**TASK TO CARRY OUT:** Please return every record exactly as it appears.
== Segment start ==
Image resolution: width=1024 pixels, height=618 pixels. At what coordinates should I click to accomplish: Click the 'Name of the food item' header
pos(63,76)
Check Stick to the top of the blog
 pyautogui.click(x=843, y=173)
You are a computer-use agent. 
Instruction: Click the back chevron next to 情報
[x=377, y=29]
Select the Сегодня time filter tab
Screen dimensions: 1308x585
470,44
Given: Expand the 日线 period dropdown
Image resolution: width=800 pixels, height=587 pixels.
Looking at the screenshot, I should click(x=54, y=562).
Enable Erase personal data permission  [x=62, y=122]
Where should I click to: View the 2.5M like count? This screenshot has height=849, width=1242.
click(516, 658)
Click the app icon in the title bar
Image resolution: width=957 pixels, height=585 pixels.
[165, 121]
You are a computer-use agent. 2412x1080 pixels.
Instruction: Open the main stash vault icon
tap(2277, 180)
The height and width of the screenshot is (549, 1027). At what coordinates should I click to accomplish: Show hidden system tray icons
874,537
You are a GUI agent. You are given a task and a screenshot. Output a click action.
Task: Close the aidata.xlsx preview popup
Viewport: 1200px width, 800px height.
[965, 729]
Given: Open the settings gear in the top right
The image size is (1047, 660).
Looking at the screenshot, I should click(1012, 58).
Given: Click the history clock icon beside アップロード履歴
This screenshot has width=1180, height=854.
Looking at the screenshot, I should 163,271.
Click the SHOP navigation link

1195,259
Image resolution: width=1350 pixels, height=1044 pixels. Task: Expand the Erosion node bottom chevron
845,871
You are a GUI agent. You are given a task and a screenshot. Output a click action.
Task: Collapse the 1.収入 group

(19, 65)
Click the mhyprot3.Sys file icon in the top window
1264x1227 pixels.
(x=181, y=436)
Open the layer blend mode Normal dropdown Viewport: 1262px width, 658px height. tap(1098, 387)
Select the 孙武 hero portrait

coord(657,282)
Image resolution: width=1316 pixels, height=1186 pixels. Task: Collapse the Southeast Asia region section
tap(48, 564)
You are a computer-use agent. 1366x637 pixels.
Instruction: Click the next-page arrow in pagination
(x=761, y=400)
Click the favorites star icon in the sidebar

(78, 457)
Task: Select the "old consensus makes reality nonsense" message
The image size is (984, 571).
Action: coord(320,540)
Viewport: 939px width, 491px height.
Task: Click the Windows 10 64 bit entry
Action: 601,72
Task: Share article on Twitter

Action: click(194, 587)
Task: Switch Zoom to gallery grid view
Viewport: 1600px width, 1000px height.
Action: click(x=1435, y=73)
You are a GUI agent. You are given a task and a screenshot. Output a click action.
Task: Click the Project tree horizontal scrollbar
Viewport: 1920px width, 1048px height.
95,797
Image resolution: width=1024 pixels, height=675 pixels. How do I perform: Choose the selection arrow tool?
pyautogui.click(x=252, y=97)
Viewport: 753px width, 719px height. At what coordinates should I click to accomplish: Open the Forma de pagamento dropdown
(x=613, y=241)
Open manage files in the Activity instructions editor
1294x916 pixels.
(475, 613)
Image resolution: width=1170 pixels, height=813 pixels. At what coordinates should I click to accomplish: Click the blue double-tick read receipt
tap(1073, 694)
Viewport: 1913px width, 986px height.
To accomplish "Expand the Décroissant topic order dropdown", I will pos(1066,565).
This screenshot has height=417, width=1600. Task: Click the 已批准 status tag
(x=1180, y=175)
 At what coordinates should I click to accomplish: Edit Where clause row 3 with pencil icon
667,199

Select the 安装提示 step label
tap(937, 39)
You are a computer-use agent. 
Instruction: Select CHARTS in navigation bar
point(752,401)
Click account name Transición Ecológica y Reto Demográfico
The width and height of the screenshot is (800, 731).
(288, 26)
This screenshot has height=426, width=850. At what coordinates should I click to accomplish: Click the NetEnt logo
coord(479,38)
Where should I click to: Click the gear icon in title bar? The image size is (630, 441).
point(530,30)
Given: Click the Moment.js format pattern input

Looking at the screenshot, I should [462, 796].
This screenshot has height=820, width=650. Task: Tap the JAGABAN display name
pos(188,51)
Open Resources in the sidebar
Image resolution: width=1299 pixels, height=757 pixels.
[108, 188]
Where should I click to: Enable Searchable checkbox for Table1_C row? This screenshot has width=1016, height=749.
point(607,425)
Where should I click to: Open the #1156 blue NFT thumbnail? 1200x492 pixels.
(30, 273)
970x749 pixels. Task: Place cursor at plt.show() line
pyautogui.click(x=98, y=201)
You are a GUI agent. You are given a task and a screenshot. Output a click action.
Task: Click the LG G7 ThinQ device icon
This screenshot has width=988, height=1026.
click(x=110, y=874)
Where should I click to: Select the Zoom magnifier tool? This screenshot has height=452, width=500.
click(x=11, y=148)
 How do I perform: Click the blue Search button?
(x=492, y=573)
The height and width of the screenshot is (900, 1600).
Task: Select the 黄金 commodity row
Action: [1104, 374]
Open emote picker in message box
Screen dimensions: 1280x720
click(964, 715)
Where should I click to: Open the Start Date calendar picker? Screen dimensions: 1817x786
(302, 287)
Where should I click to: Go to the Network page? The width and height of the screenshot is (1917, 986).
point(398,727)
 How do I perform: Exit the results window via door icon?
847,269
== Segment end ==
**PROBLEM SOLUTION:**
Image resolution: width=1024 pixels, height=618 pixels. At what coordinates should I click to accomplish: Click the 'Name of the food item' header
pos(63,76)
Check Stick to the top of the blog
 pyautogui.click(x=843, y=173)
You are a computer-use agent. 
Instruction: Click the back chevron next to 情報
[x=377, y=29]
Select the Сегодня time filter tab
Screen dimensions: 1308x585
470,44
Given: Expand the 日线 period dropdown
Image resolution: width=800 pixels, height=587 pixels.
Looking at the screenshot, I should click(x=54, y=562).
Enable Erase personal data permission  [x=62, y=122]
Where should I click to: View the 2.5M like count? This screenshot has height=849, width=1242.
click(516, 658)
Click the app icon in the title bar
Image resolution: width=957 pixels, height=585 pixels.
[165, 121]
You are a computer-use agent. 2412x1080 pixels.
Instruction: Open the main stash vault icon
tap(2277, 180)
The height and width of the screenshot is (549, 1027). At what coordinates should I click to accomplish: Show hidden system tray icons
874,537
You are a GUI agent. You are given a task and a screenshot. Output a click action.
Task: Close the aidata.xlsx preview popup
Viewport: 1200px width, 800px height.
[965, 729]
Given: Open the settings gear in the top right
The image size is (1047, 660).
Looking at the screenshot, I should click(1012, 58).
Given: Click the history clock icon beside アップロード履歴
This screenshot has width=1180, height=854.
Looking at the screenshot, I should 163,271.
Click the SHOP navigation link

1195,259
Image resolution: width=1350 pixels, height=1044 pixels. Task: Expand the Erosion node bottom chevron
845,871
You are a GUI agent. You are given a task and a screenshot. Output a click action.
Task: Collapse the 1.収入 group

(19, 65)
Click the mhyprot3.Sys file icon in the top window
1264x1227 pixels.
(x=181, y=436)
Open the layer blend mode Normal dropdown Viewport: 1262px width, 658px height. tap(1098, 387)
Select the 孙武 hero portrait

coord(657,282)
Image resolution: width=1316 pixels, height=1186 pixels. Task: Collapse the Southeast Asia region section
tap(48, 564)
You are a computer-use agent. 1366x637 pixels.
Instruction: Click the next-page arrow in pagination
(x=761, y=400)
Click the favorites star icon in the sidebar

(78, 457)
Task: Select the "old consensus makes reality nonsense" message
The image size is (984, 571).
Action: coord(320,540)
Viewport: 939px width, 491px height.
Task: Click the Windows 10 64 bit entry
Action: 601,72
Task: Share article on Twitter

Action: click(194, 587)
Task: Switch Zoom to gallery grid view
Viewport: 1600px width, 1000px height.
Action: click(x=1435, y=73)
You are a GUI agent. You are given a task and a screenshot. Output a click action.
Task: Click the Project tree horizontal scrollbar
Viewport: 1920px width, 1048px height.
95,797
Image resolution: width=1024 pixels, height=675 pixels. How do I perform: Choose the selection arrow tool?
pyautogui.click(x=252, y=97)
Viewport: 753px width, 719px height. At what coordinates should I click to accomplish: Open the Forma de pagamento dropdown
(x=613, y=241)
Open manage files in the Activity instructions editor
1294x916 pixels.
(475, 613)
Image resolution: width=1170 pixels, height=813 pixels. At what coordinates should I click to accomplish: Click the blue double-tick read receipt
tap(1073, 694)
Viewport: 1913px width, 986px height.
To accomplish "Expand the Décroissant topic order dropdown", I will pos(1066,565).
This screenshot has height=417, width=1600. Task: Click the 已批准 status tag
(x=1180, y=175)
 At what coordinates should I click to accomplish: Edit Where clause row 3 with pencil icon
667,199

Select the 安装提示 step label
tap(937, 39)
You are a computer-use agent. 
Instruction: Select CHARTS in navigation bar
point(752,401)
Click account name Transición Ecológica y Reto Demográfico
The width and height of the screenshot is (800, 731).
(288, 26)
This screenshot has height=426, width=850. At what coordinates should I click to accomplish: Click the NetEnt logo
coord(479,38)
Where should I click to: Click the gear icon in title bar? The image size is (630, 441).
point(530,30)
Given: Click the Moment.js format pattern input

Looking at the screenshot, I should [462, 796].
This screenshot has height=820, width=650. Task: Tap the JAGABAN display name
pos(188,51)
Open Resources in the sidebar
Image resolution: width=1299 pixels, height=757 pixels.
[108, 188]
Where should I click to: Enable Searchable checkbox for Table1_C row? This screenshot has width=1016, height=749.
point(607,425)
Where should I click to: Open the #1156 blue NFT thumbnail? 1200x492 pixels.
(30, 273)
970x749 pixels. Task: Place cursor at plt.show() line
pyautogui.click(x=98, y=201)
You are a GUI agent. You are given a task and a screenshot. Output a click action.
Task: Click the LG G7 ThinQ device icon
This screenshot has width=988, height=1026.
click(x=110, y=874)
Where should I click to: Select the Zoom magnifier tool? This screenshot has height=452, width=500.
click(x=11, y=148)
 How do I perform: Click the blue Search button?
(x=492, y=573)
The height and width of the screenshot is (900, 1600).
Task: Select the 黄金 commodity row
Action: [1104, 374]
Open emote picker in message box
Screen dimensions: 1280x720
click(964, 715)
Where should I click to: Open the Start Date calendar picker? Screen dimensions: 1817x786
(302, 287)
Where should I click to: Go to the Network page? The width and height of the screenshot is (1917, 986).
point(398,727)
 How do I perform: Exit the results window via door icon?
847,269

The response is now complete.